Arrival Incentives and Relocation Support

You receive a $50,000 signing bonus paid either as a lump sum upon contract execution or distributed monthly beginning with your signing. This provides immediate capital for relocation expenses, housing deposits, furniture purchases, or simply financial cushion during the transition to a new community and practice. Separately, the practice reimburses up to $10,000 in documented relocation expenses including moving company charges, temporary housing, and travel costs associated with your move to Tallahassee.

Hospital-Based Imaging and Teaching Income

Beginning immediately upon employment, you earn approximately $30,000 to $35,000 annually through hospital-based imaging work performed as 1099 income separate from the Heart Station rotation reserved for partners.
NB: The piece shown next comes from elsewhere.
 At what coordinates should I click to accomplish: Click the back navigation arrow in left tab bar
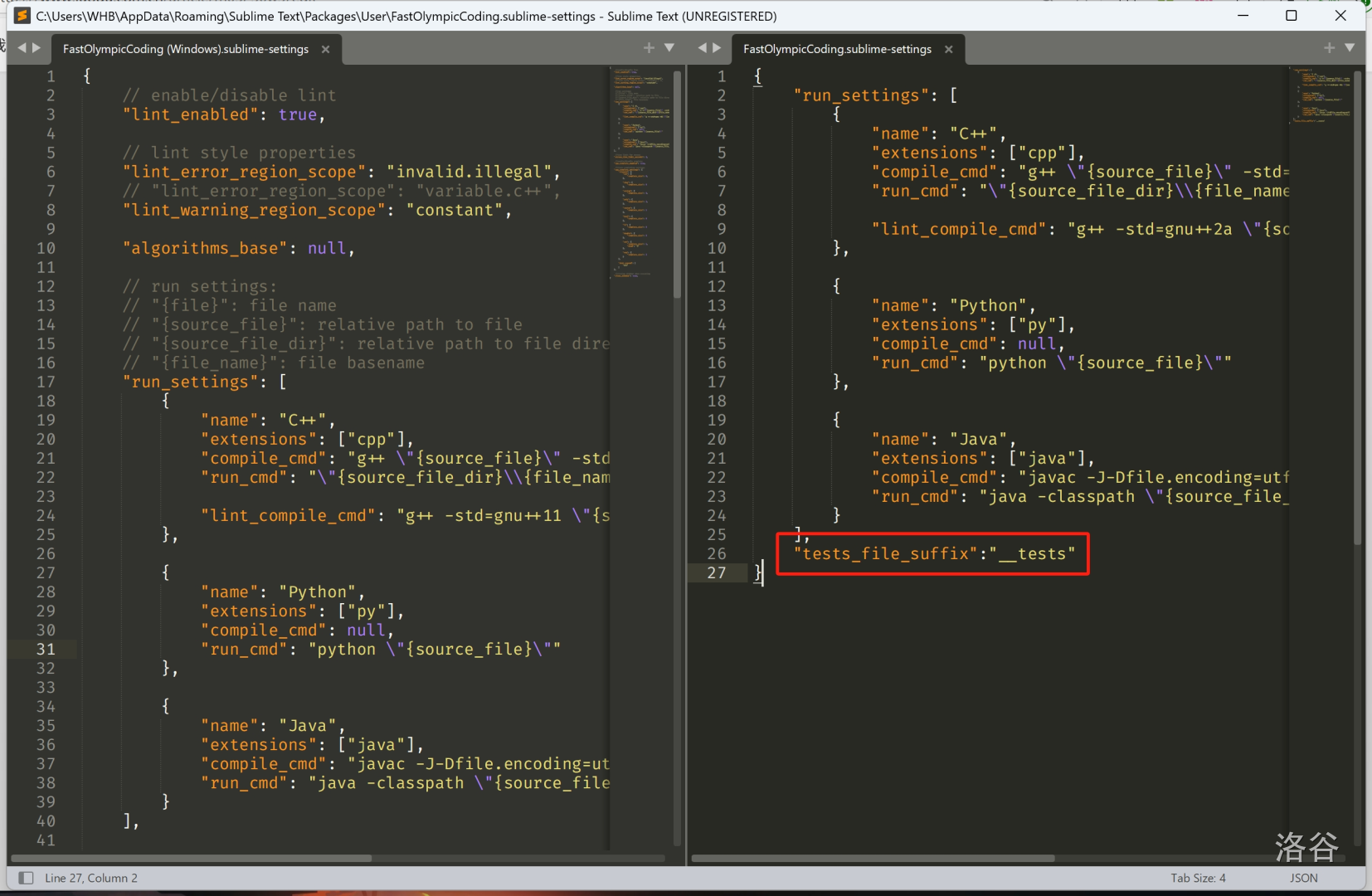(21, 48)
This represents readings and interpretations performed for the hospital rather than private practice patients, creating an additional income stream available to all physicians regardless of partnership status. Teaching compensation through the TMH and FSU internal medicine residency program generates another $5,000 to $10,000 annually for physicians who participate in resident education and precepting, recognizing the time investment required for quality teaching while supporting the academic mission.

Total Compensation Perspective

Your comprehensive first-year compensation including base salary, productivity potential, signing bonus, and ancillary income streams can reasonably reach $725,000 to $800,000. Upon partnership, total compensation including all income streams often exceeds a million dollars for interventional cardiologists with strong procedural volumes, comparing favorably to employed interventionalists in major metropolitan markets while maintaining significantly lower cost of living and superior lifestyle benefits.

This financial package rewards clinical excellence, procedural skill, and long-term commitment rather than simply paying you to show up and work assigned shifts. The multiple income streams create diversification that employed models cannot match, while partnership equity and ASC investment build wealth beyond what's possible in pure salary arrangements. You benefit financially from the practice's success rather than watching hospital administrators and corporate executives capture all growth value while paying physicians flat salaries regardless of contribution.